== Directions for this task ==
Every record below must be set down again exactly as given.

== Dataset ==

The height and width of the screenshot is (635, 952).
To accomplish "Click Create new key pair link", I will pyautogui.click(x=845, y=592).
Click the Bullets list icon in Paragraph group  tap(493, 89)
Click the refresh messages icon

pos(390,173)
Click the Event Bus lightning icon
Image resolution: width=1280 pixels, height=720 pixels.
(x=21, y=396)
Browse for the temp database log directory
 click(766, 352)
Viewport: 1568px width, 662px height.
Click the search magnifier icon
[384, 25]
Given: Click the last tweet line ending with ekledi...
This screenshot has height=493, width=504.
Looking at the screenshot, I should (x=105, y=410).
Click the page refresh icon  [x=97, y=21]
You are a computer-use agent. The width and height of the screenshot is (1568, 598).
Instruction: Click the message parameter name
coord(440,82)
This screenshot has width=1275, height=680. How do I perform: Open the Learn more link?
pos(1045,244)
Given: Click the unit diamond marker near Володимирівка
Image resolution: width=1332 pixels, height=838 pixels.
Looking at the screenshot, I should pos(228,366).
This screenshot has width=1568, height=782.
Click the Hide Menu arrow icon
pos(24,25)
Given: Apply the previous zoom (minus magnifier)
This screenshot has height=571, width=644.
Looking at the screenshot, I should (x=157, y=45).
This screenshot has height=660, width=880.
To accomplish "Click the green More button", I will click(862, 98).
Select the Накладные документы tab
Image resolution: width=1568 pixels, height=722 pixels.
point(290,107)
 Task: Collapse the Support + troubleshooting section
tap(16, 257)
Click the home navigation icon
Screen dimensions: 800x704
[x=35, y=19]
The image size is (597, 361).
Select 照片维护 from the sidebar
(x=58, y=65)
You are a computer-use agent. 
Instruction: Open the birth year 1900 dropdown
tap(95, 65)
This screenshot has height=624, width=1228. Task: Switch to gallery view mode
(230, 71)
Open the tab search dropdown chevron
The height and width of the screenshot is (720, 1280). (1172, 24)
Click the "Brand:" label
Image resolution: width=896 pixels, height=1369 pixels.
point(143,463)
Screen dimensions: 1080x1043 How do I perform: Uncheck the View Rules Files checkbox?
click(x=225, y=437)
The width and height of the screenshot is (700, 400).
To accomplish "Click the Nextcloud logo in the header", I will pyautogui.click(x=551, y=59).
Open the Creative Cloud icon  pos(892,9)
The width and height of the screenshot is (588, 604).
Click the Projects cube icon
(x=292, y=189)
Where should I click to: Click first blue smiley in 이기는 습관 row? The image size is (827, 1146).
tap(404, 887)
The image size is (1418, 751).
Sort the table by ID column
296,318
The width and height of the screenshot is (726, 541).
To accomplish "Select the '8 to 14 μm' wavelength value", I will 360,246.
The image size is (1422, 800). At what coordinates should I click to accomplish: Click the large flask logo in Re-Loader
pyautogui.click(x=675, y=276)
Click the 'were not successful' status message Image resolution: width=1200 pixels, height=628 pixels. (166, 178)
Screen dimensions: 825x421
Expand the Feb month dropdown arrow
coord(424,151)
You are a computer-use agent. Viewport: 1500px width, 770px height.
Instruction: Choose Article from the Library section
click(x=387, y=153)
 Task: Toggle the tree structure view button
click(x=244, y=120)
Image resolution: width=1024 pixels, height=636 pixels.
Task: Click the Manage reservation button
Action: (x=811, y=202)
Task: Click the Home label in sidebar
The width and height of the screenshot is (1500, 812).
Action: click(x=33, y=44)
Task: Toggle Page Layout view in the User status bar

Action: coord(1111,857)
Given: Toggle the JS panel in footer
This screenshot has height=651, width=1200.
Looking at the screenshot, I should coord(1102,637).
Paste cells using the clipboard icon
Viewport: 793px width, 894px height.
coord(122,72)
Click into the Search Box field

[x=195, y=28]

== Expected output ==
The height and width of the screenshot is (635, 952).
To accomplish "Click Create new key pair link", I will pyautogui.click(x=845, y=592).
Click the Bullets list icon in Paragraph group  tap(493, 89)
Click the refresh messages icon

pos(390,173)
Click the Event Bus lightning icon
Image resolution: width=1280 pixels, height=720 pixels.
(x=21, y=396)
Browse for the temp database log directory
 click(766, 352)
Viewport: 1568px width, 662px height.
Click the search magnifier icon
[384, 25]
Given: Click the last tweet line ending with ekledi...
This screenshot has height=493, width=504.
Looking at the screenshot, I should (x=105, y=410).
Click the page refresh icon  [x=97, y=21]
You are a computer-use agent. The width and height of the screenshot is (1568, 598).
Instruction: Click the message parameter name
coord(440,82)
This screenshot has width=1275, height=680. How do I perform: Open the Learn more link?
pos(1045,244)
Given: Click the unit diamond marker near Володимирівка
Image resolution: width=1332 pixels, height=838 pixels.
Looking at the screenshot, I should pos(228,366).
This screenshot has width=1568, height=782.
Click the Hide Menu arrow icon
pos(24,25)
Given: Apply the previous zoom (minus magnifier)
This screenshot has height=571, width=644.
Looking at the screenshot, I should (x=157, y=45).
This screenshot has height=660, width=880.
To accomplish "Click the green More button", I will click(862, 98).
Select the Накладные документы tab
Image resolution: width=1568 pixels, height=722 pixels.
point(290,107)
 Task: Collapse the Support + troubleshooting section
tap(16, 257)
Click the home navigation icon
Screen dimensions: 800x704
[x=35, y=19]
The image size is (597, 361).
Select 照片维护 from the sidebar
(x=58, y=65)
You are a computer-use agent. 
Instruction: Open the birth year 1900 dropdown
tap(95, 65)
This screenshot has height=624, width=1228. Task: Switch to gallery view mode
(230, 71)
Open the tab search dropdown chevron
The height and width of the screenshot is (720, 1280). (1172, 24)
Click the "Brand:" label
Image resolution: width=896 pixels, height=1369 pixels.
point(143,463)
Screen dimensions: 1080x1043 How do I perform: Uncheck the View Rules Files checkbox?
click(x=225, y=437)
The width and height of the screenshot is (700, 400).
To accomplish "Click the Nextcloud logo in the header", I will pyautogui.click(x=551, y=59).
Open the Creative Cloud icon  pos(892,9)
The width and height of the screenshot is (588, 604).
Click the Projects cube icon
(x=292, y=189)
Where should I click to: Click first blue smiley in 이기는 습관 row? The image size is (827, 1146).
tap(404, 887)
The image size is (1418, 751).
Sort the table by ID column
296,318
The width and height of the screenshot is (726, 541).
To accomplish "Select the '8 to 14 μm' wavelength value", I will 360,246.
The image size is (1422, 800). At what coordinates should I click to accomplish: Click the large flask logo in Re-Loader
pyautogui.click(x=675, y=276)
Click the 'were not successful' status message Image resolution: width=1200 pixels, height=628 pixels. (166, 178)
Screen dimensions: 825x421
Expand the Feb month dropdown arrow
coord(424,151)
You are a computer-use agent. Viewport: 1500px width, 770px height.
Instruction: Choose Article from the Library section
click(x=387, y=153)
 Task: Toggle the tree structure view button
click(x=244, y=120)
Image resolution: width=1024 pixels, height=636 pixels.
Task: Click the Manage reservation button
Action: (x=811, y=202)
Task: Click the Home label in sidebar
The width and height of the screenshot is (1500, 812).
Action: click(x=33, y=44)
Task: Toggle Page Layout view in the User status bar

Action: coord(1111,857)
Given: Toggle the JS panel in footer
This screenshot has height=651, width=1200.
Looking at the screenshot, I should coord(1102,637).
Paste cells using the clipboard icon
Viewport: 793px width, 894px height.
coord(122,72)
Click into the Search Box field

[x=195, y=28]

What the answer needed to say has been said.